More fit statistics could be obtained be using scikits.statsmodels instead.
import numpy as np
from numpy import array
ypoints = np.r_[array([0, 2.1, 2.4]), # first dataset, 3 points
array([0.1, 2.1, 2.9]), # second dataset
array([-0.1, 1.4])] # only 2 points
xpoints = [array([0, 2, 2.5]), # first dataset
array([0, 2, 3]), # second, also x coordinates are different
array([0, 1.5])] # the first coordinate is always 0
xp = np.hstack(xpoints)
indicator = []
for i,a in enumerate(xpoints):
indicator.extend([i]*len(a))
indicator = np.array(indicator)
x = xp[:,None]*(indicator[:,None]==np.arange(3)).astype(int)

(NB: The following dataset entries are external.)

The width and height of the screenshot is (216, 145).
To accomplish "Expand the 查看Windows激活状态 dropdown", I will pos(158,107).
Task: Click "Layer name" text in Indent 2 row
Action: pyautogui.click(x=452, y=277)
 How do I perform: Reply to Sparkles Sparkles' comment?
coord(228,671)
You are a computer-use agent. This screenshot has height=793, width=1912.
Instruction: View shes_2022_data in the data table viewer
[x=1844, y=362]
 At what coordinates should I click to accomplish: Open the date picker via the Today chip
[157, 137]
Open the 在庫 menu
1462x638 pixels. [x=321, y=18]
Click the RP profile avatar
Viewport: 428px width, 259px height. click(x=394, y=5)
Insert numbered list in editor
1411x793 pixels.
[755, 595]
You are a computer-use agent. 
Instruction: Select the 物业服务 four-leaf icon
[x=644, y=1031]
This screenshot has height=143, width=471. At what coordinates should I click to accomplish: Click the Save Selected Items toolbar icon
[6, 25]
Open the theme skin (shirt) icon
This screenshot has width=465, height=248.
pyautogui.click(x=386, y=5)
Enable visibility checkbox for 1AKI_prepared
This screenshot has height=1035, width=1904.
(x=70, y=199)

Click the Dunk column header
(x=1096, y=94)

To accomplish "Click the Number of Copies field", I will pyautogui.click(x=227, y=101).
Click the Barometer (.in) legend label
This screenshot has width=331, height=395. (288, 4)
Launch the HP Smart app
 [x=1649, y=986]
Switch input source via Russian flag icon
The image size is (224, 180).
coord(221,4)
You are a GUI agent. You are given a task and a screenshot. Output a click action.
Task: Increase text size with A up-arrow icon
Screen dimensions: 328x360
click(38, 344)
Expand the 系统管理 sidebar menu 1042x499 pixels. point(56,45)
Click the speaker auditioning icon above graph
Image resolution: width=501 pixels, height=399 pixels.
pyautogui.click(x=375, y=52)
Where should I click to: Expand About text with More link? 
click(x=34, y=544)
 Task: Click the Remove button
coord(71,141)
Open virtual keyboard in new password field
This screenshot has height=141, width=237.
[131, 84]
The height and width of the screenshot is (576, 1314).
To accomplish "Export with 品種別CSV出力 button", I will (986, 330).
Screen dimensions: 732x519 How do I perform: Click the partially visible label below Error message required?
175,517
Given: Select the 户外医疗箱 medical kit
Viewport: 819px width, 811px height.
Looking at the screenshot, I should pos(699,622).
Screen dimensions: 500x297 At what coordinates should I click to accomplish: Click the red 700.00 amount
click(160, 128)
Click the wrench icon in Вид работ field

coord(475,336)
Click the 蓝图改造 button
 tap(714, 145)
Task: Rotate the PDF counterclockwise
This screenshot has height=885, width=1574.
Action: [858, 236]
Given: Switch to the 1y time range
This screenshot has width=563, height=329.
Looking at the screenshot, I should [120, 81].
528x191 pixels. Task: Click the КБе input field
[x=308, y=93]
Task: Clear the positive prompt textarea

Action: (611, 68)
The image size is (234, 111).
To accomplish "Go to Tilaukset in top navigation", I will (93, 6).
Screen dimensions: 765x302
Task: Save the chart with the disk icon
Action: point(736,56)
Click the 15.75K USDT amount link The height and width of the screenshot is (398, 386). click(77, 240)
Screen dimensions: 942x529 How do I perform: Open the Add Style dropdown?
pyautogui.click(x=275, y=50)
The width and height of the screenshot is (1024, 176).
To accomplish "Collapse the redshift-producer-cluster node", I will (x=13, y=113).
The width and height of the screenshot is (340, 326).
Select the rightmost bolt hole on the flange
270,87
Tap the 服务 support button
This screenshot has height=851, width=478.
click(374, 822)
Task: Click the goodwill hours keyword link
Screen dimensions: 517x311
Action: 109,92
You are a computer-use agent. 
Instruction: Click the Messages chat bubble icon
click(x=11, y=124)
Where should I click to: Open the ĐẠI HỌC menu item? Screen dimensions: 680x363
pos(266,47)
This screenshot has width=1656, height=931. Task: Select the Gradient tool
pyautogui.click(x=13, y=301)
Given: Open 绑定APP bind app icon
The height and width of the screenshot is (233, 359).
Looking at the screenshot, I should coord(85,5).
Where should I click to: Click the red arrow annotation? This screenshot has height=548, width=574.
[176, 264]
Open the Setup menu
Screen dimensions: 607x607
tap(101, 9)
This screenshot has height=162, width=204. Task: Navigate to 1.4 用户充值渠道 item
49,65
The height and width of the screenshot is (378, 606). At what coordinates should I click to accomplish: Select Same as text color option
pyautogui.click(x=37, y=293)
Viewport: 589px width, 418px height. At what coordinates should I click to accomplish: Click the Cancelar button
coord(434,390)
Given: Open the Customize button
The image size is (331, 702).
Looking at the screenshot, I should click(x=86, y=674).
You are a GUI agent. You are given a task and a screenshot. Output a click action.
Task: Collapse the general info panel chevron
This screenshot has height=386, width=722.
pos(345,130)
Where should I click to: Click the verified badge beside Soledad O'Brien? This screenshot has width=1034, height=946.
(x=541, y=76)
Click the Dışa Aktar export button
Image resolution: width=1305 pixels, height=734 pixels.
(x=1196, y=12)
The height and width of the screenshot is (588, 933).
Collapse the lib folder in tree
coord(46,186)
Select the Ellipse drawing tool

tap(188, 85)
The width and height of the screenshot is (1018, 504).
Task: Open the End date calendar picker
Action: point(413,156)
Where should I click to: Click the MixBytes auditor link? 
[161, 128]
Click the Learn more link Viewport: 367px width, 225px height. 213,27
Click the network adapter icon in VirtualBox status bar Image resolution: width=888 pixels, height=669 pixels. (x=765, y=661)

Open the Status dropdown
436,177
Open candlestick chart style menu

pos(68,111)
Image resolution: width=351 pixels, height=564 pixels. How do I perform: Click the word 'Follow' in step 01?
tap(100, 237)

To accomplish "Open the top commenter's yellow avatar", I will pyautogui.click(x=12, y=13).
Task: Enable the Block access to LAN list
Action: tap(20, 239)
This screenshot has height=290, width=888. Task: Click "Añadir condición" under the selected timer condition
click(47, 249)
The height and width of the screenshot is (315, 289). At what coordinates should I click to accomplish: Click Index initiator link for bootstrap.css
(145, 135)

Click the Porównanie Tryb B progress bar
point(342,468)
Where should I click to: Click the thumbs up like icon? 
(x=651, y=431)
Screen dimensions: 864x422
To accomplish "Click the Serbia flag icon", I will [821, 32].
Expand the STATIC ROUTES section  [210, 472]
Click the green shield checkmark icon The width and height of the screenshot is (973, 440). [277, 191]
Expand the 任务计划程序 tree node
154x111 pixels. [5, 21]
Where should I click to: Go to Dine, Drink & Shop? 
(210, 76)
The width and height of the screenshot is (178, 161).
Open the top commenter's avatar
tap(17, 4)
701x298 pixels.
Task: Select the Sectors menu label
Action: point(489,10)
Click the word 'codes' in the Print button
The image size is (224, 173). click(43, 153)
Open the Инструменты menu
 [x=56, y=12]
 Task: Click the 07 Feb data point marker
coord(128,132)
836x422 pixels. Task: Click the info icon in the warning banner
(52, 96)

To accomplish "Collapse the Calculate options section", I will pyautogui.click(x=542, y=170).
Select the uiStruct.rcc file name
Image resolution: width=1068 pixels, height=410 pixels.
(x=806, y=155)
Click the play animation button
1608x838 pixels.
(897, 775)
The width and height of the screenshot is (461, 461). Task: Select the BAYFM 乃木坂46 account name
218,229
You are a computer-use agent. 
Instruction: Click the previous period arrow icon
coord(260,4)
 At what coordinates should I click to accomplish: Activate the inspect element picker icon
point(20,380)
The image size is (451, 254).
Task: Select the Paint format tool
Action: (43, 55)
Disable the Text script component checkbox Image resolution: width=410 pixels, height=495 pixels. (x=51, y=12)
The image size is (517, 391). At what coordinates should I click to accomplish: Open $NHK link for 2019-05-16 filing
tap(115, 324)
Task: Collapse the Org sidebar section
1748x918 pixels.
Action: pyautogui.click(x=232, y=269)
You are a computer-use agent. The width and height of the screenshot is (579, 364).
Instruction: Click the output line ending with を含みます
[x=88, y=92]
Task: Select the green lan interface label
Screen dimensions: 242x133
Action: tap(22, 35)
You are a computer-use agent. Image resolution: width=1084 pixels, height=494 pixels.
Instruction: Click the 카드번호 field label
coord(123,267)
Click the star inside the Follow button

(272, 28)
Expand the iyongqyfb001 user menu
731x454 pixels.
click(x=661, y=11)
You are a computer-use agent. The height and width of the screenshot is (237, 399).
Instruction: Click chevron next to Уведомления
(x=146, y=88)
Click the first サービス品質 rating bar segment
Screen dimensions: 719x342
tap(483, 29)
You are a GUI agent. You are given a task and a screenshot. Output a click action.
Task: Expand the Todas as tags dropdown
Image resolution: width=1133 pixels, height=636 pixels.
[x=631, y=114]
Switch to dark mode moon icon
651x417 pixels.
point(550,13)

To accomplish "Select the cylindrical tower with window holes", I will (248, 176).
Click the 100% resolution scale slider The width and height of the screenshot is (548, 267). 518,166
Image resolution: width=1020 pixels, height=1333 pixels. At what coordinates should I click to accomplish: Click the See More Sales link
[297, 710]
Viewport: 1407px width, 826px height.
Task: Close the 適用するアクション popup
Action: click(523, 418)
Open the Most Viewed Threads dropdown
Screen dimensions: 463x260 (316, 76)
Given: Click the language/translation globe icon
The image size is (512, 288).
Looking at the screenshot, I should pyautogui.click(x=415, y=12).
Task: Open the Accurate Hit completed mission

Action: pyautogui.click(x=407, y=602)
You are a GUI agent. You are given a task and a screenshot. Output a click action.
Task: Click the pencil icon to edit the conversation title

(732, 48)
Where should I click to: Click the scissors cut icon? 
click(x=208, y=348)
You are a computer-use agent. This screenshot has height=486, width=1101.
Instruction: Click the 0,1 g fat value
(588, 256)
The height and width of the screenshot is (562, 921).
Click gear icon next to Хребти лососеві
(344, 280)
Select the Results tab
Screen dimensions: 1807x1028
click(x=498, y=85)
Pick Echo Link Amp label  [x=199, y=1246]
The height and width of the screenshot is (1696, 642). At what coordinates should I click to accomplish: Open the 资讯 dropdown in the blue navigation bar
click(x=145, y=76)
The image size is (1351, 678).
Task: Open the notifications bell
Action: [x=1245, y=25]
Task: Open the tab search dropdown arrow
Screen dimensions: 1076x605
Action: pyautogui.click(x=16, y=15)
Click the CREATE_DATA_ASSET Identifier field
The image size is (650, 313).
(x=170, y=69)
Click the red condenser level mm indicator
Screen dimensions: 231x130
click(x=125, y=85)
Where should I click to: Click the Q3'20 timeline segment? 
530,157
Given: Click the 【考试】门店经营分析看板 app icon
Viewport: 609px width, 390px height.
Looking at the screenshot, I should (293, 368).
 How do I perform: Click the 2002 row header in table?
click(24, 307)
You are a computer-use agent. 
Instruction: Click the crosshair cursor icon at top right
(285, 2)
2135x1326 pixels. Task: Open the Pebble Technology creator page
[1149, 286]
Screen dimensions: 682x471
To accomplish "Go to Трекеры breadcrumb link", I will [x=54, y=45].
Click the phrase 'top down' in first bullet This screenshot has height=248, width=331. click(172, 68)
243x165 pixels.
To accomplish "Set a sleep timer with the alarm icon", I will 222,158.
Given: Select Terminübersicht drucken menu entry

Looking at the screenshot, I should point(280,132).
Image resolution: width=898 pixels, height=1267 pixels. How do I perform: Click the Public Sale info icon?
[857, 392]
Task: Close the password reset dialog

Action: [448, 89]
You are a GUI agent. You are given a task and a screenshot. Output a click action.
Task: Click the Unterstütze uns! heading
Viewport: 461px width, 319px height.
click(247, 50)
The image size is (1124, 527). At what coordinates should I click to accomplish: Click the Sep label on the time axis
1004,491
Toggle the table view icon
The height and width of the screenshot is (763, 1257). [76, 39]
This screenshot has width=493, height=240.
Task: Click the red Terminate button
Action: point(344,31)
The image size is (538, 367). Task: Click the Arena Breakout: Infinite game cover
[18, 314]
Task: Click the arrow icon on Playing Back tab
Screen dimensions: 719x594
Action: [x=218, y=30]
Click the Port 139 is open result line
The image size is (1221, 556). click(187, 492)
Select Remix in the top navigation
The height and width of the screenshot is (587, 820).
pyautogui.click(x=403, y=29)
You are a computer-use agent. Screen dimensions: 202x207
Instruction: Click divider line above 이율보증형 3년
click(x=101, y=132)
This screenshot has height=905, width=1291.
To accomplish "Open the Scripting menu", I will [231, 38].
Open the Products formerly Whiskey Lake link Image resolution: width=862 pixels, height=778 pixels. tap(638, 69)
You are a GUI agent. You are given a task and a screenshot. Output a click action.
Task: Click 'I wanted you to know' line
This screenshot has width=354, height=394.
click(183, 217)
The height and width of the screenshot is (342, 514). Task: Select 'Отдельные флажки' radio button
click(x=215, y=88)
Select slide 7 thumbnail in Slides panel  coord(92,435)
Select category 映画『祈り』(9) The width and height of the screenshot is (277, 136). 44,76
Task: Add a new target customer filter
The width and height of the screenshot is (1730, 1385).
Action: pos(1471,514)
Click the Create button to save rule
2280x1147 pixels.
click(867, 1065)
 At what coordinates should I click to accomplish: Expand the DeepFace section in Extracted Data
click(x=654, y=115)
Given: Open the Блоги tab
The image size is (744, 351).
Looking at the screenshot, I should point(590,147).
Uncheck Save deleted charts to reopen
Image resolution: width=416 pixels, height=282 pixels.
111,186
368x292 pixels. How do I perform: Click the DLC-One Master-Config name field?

x = np.hstack((np.ones((xp.shape[0],1)),x))
print np.dot(np.linalg.pinv(x), ypoints)
# [ 0.01947973 0.98656987 0.98481549 0.92034684]
The matrix of regressors has a common intercept, but different columns for each dataset:
>>> x
array([[ 1. , 0. , 0. , 0. ],
[ 1. , 2. , 0. , 0. ],
[ 1. , 2.5, 0. , 0. ],
[ 1. , 0. , 0. , 0. ],
[ 1. , 0. , 2. , 0. ],
[ 1. , 0. , 3. , 0. ],
[ 1. , 0. , 0. , 0. ],
[ 1. , 0. , 0. , 1.5]])
(Side note: use def, not lambda assigned to a name -- that's utterly silly and has nothing but downsides, lambda's only use is making anonymous functions!).
Your errfunc should return a sequence (array or otherwise) of floating point numbers, but it's not, because you're trying to put as the items of your arrays the arrays which are the differences each y point (remember, ypoints aka ys is a list of arrays!) and the fit functions' results. So you need to "collapse" the expression yi - fitfunc(p[0], p[i+1], xi) to a single floating point number, e.g. norm(yi - fitfunc(p[0], p[i+1], xi)).